2017-03-12 Thread James Pettyjohn
Aye, this is some ways down the road now - quite a few projects on this 
base template. Only real complaint is:

- Submodules get out of date where data is concerned
- Some submodules contain a lot of data and so bloat deployment (e.g. 
maxmind)
- cgo dependency leading to: can't use a blank docker container, slower to 
compile and local installation dependencies
- something like site indexing for search does not share data so every 
concurrent instance builds at runtime after a deploy
- upgraded submodules may take a while to get to all the projects, leaving 
project feature inconsistent

I'm inclined to move out anything which has changing/largish data sets and 
centralize search (though during a rolling deploy this could be an 
interesting disaster).


On Saturday, March 11, 2017 at 10:05:49 PM UTC-8, Matt Ho wrote:
>
> If you're just starting out the project, by all means start with the 
> monolith where everything is together.  If you decide it's necessary, over 
> time you can split out the project into what you've discovered you need.  
>
> Trying to abstract the components you think you'll need too early is a 
> good recipe for heartache.  
>
> M
>
>
> On Saturday, March 11, 2017 at 9:00:43 PM UTC-8, James Pettyjohn wrote:
>>
>> I'm looking at the pros and cons of how to architect a web project.

> Source material:
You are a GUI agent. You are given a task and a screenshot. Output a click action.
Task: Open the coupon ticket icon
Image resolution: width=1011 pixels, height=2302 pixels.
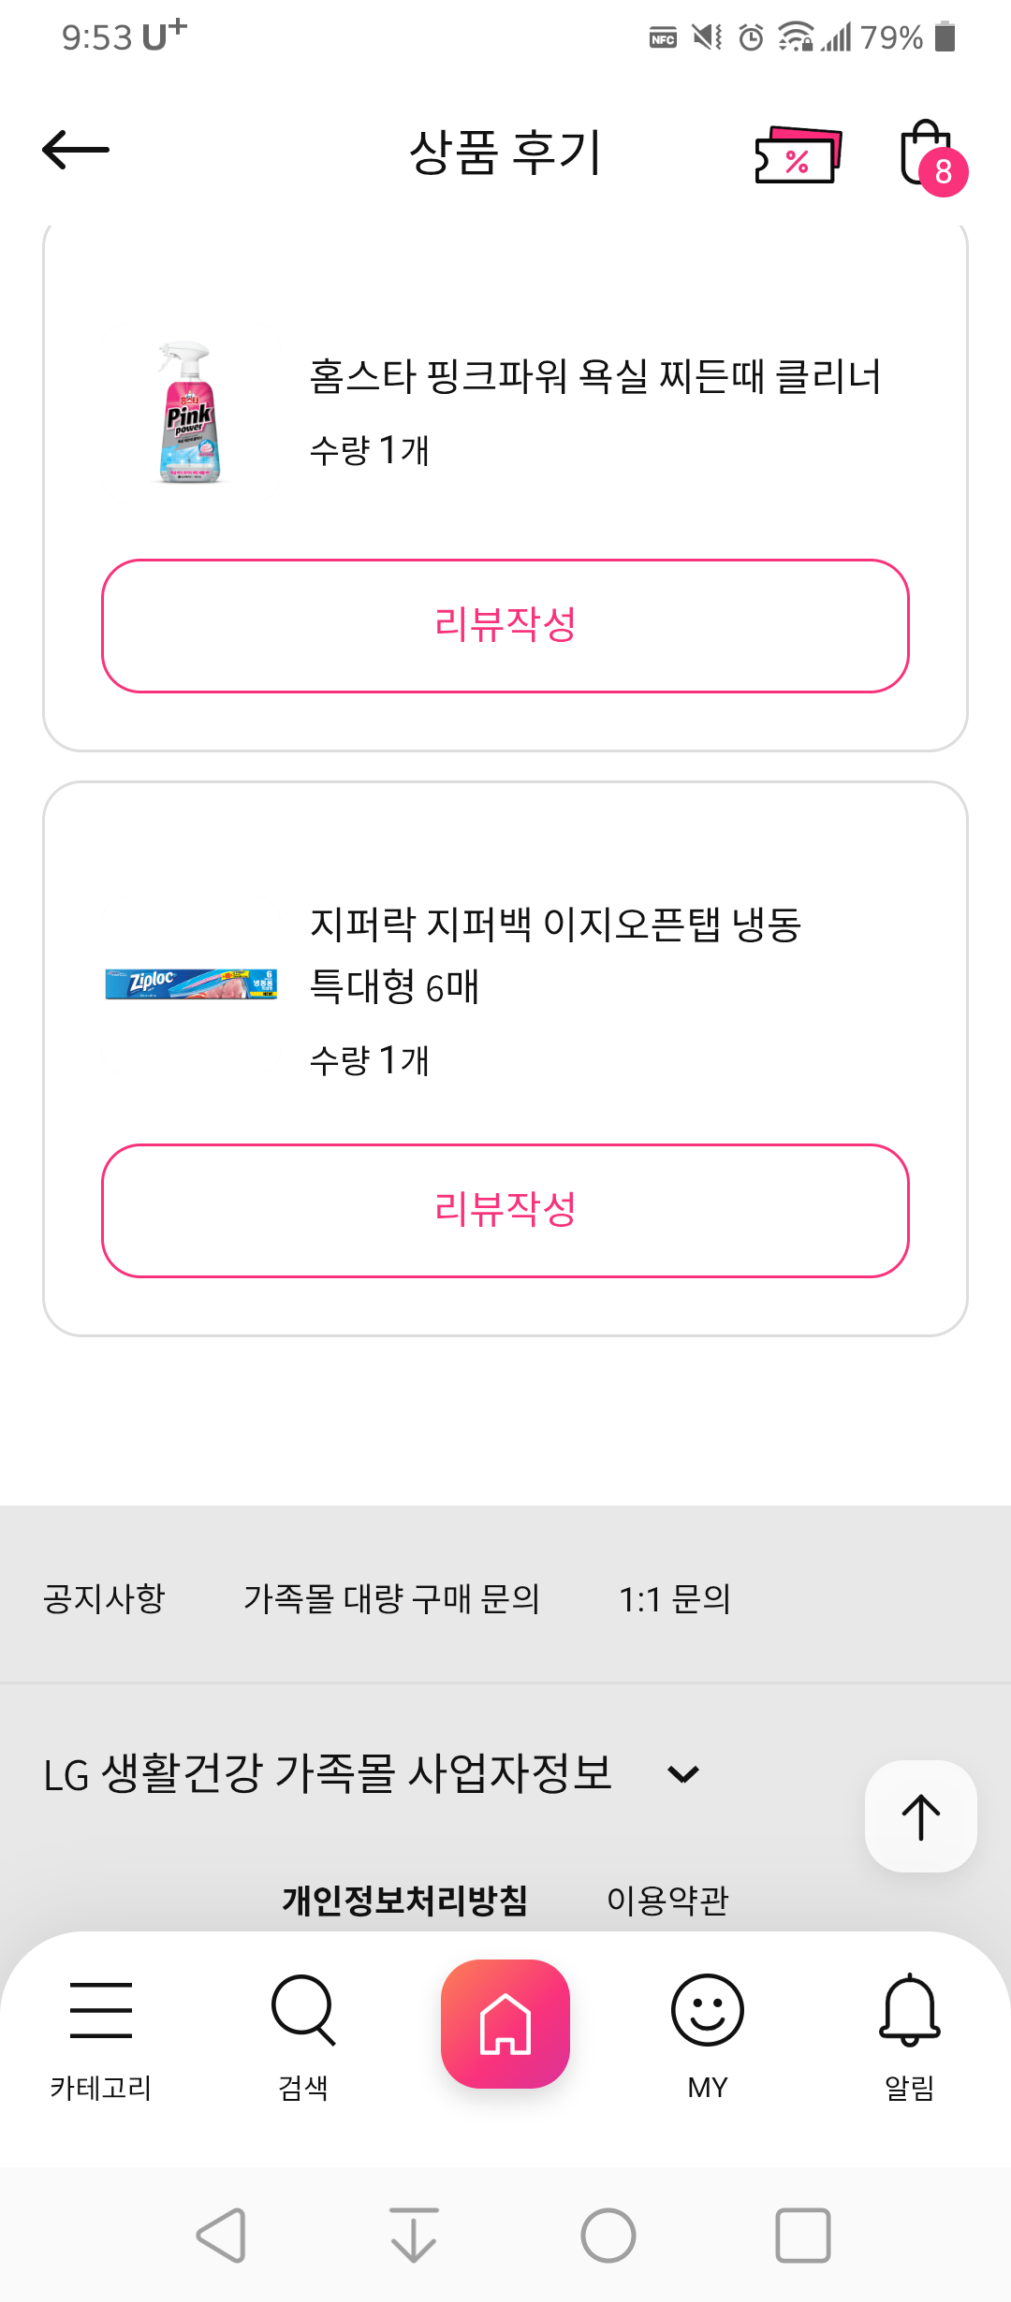pyautogui.click(x=798, y=155)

> Instruction 1:
Repeat the part of the mailing-list thread that begins at the words "2017-03-12 Thread James" and stops after the words "bloat deployment (e.g.".
> Instruction 2:
Write the next part of the mailing-list thread about structuring a web project, picking up after its last line.

> Written reply 1:
2017-03-12 Thread James Pettyjohn
Aye, this is some ways down the road now - quite a few projects on this 
base template. Only real complaint is:

- Submodules get out of date where data is concerned
- Some submodules contain a lot of data and so bloat deployment (e.g.

> Written reply 2:
>>
>> 1) One is a single go project for a site. No service dependencies for the 
>> backend at all. Certain aspects of this means a cgo dependency which is not 
>> ideal as it complicates containerization and slows build time. One plus to 
>> this is the simplicity in development - the entire project is self 
>> sufficient and tests are easily checking everything - thought compilation 
>> and startup suffer.
>>
>> 2) Another means would be to split out portions of the project. This adds 
>> dev complexity as it requires more services to enable parts of the server, 
>> or run at all. Coordination of service versions becomes an issue. But the 
>> services, now being centrally located, can be deployed and result in 
>> updates to all services using it. I think from the ops perspective this 
>> could be more efficient as you don't inherit the overhead in all projects.
>>
>>
>> Opinions on the above? Another approach entirely?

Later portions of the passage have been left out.